EXERCISE PROMPT.
Write out each of the following records again, with every line unchanged.

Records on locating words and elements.
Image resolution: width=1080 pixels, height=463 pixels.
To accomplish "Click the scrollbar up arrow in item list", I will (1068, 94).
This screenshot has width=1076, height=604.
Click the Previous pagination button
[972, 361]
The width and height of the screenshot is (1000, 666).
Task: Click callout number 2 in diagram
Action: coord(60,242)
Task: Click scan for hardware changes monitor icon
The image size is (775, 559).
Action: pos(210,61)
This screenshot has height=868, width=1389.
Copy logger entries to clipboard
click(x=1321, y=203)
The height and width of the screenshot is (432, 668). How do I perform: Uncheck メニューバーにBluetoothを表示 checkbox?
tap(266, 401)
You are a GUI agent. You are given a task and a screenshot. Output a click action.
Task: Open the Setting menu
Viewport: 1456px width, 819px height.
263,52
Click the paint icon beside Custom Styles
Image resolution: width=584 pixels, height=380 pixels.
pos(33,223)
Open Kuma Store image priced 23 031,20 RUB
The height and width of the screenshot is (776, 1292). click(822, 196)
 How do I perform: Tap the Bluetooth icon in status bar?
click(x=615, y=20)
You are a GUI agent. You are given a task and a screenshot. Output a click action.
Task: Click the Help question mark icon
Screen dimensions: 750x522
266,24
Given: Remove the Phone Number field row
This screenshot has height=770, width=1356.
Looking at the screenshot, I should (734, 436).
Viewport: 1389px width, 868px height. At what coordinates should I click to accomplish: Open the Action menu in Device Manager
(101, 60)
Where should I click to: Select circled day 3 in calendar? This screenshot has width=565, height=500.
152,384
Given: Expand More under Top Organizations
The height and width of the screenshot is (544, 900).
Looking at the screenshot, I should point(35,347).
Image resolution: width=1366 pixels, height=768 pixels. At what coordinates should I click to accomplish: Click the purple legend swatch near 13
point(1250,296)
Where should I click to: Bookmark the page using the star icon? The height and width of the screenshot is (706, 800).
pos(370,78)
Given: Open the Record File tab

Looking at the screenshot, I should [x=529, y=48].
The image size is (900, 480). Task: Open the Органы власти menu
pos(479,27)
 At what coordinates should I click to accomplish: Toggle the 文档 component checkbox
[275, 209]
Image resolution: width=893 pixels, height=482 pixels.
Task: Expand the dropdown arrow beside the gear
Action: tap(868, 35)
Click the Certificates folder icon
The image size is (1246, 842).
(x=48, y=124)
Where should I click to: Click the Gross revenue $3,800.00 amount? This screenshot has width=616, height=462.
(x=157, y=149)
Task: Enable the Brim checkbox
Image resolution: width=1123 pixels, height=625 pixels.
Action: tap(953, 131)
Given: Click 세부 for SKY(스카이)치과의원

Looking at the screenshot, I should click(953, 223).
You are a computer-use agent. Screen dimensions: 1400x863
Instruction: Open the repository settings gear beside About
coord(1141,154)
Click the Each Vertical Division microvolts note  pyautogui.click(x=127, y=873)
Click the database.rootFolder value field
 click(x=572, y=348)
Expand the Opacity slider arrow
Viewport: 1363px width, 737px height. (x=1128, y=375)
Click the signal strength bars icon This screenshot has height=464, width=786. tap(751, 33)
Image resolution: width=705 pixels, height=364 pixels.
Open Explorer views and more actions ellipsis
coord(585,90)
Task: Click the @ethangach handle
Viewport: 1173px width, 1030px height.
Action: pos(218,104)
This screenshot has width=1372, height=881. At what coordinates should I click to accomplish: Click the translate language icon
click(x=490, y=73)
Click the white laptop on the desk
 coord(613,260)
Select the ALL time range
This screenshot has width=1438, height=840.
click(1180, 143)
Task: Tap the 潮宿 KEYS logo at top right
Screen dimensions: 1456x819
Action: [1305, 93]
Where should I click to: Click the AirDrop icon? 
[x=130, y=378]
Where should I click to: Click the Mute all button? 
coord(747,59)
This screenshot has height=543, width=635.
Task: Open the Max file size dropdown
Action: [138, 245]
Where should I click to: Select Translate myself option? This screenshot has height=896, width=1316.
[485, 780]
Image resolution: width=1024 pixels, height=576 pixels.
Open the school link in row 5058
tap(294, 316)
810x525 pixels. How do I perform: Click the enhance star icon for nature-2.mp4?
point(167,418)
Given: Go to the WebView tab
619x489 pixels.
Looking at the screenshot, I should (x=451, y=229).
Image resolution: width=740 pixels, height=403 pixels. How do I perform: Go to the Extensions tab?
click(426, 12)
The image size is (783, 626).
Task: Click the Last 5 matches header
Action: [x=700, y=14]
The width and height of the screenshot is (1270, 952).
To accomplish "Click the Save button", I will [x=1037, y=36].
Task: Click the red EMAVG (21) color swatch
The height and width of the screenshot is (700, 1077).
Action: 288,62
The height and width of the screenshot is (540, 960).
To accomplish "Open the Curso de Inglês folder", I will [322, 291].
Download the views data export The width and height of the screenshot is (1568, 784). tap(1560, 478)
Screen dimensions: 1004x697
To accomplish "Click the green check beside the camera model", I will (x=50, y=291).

FULL OUTPUT.
Image resolution: width=1080 pixels, height=463 pixels.
To accomplish "Click the scrollbar up arrow in item list", I will (1068, 94).
This screenshot has width=1076, height=604.
Click the Previous pagination button
[972, 361]
The width and height of the screenshot is (1000, 666).
Task: Click callout number 2 in diagram
Action: coord(60,242)
Task: Click scan for hardware changes monitor icon
The image size is (775, 559).
Action: pos(210,61)
This screenshot has height=868, width=1389.
Copy logger entries to clipboard
click(x=1321, y=203)
The height and width of the screenshot is (432, 668). How do I perform: Uncheck メニューバーにBluetoothを表示 checkbox?
tap(266, 401)
You are a GUI agent. You are given a task and a screenshot. Output a click action.
Task: Open the Setting menu
Viewport: 1456px width, 819px height.
263,52
Click the paint icon beside Custom Styles
Image resolution: width=584 pixels, height=380 pixels.
pos(33,223)
Open Kuma Store image priced 23 031,20 RUB
The height and width of the screenshot is (776, 1292). click(822, 196)
 How do I perform: Tap the Bluetooth icon in status bar?
click(x=615, y=20)
You are a GUI agent. You are given a task and a screenshot. Output a click action.
Task: Click the Help question mark icon
Screen dimensions: 750x522
266,24
Given: Remove the Phone Number field row
This screenshot has height=770, width=1356.
Looking at the screenshot, I should (734, 436).
Viewport: 1389px width, 868px height. At what coordinates should I click to accomplish: Open the Action menu in Device Manager
(101, 60)
Where should I click to: Select circled day 3 in calendar? This screenshot has width=565, height=500.
152,384
Given: Expand More under Top Organizations
The height and width of the screenshot is (544, 900).
Looking at the screenshot, I should point(35,347).
Image resolution: width=1366 pixels, height=768 pixels. At what coordinates should I click to accomplish: Click the purple legend swatch near 13
point(1250,296)
Where should I click to: Bookmark the page using the star icon? The height and width of the screenshot is (706, 800).
pos(370,78)
Given: Open the Record File tab

Looking at the screenshot, I should [x=529, y=48].
The image size is (900, 480). Task: Open the Органы власти menu
pos(479,27)
 At what coordinates should I click to accomplish: Toggle the 文档 component checkbox
[275, 209]
Image resolution: width=893 pixels, height=482 pixels.
Task: Expand the dropdown arrow beside the gear
Action: tap(868, 35)
Click the Certificates folder icon
The image size is (1246, 842).
(x=48, y=124)
Where should I click to: Click the Gross revenue $3,800.00 amount? This screenshot has width=616, height=462.
(x=157, y=149)
Task: Enable the Brim checkbox
Image resolution: width=1123 pixels, height=625 pixels.
Action: tap(953, 131)
Given: Click 세부 for SKY(스카이)치과의원

Looking at the screenshot, I should click(953, 223).
You are a computer-use agent. Screen dimensions: 1400x863
Instruction: Open the repository settings gear beside About
coord(1141,154)
Click the Each Vertical Division microvolts note  pyautogui.click(x=127, y=873)
Click the database.rootFolder value field
 click(x=572, y=348)
Expand the Opacity slider arrow
Viewport: 1363px width, 737px height. (x=1128, y=375)
Click the signal strength bars icon This screenshot has height=464, width=786. tap(751, 33)
Image resolution: width=705 pixels, height=364 pixels.
Open Explorer views and more actions ellipsis
coord(585,90)
Task: Click the @ethangach handle
Viewport: 1173px width, 1030px height.
Action: pos(218,104)
This screenshot has width=1372, height=881. At what coordinates should I click to accomplish: Click the translate language icon
click(x=490, y=73)
Click the white laptop on the desk
 coord(613,260)
Select the ALL time range
This screenshot has width=1438, height=840.
click(1180, 143)
Task: Tap the 潮宿 KEYS logo at top right
Screen dimensions: 1456x819
Action: [1305, 93]
Where should I click to: Click the AirDrop icon? 
[x=130, y=378]
Where should I click to: Click the Mute all button? 
coord(747,59)
This screenshot has height=543, width=635.
Task: Open the Max file size dropdown
Action: [138, 245]
Where should I click to: Select Translate myself option? This screenshot has height=896, width=1316.
[485, 780]
Image resolution: width=1024 pixels, height=576 pixels.
Open the school link in row 5058
tap(294, 316)
810x525 pixels. How do I perform: Click the enhance star icon for nature-2.mp4?
point(167,418)
Given: Go to the WebView tab
619x489 pixels.
Looking at the screenshot, I should (x=451, y=229).
Image resolution: width=740 pixels, height=403 pixels. How do I perform: Go to the Extensions tab?
click(426, 12)
The image size is (783, 626).
Task: Click the Last 5 matches header
Action: [x=700, y=14]
The width and height of the screenshot is (1270, 952).
To accomplish "Click the Save button", I will [x=1037, y=36].
Task: Click the red EMAVG (21) color swatch
The height and width of the screenshot is (700, 1077).
Action: 288,62
The height and width of the screenshot is (540, 960).
To accomplish "Open the Curso de Inglês folder", I will [322, 291].
Download the views data export The width and height of the screenshot is (1568, 784). tap(1560, 478)
Screen dimensions: 1004x697
To accomplish "Click the green check beside the camera model", I will (x=50, y=291).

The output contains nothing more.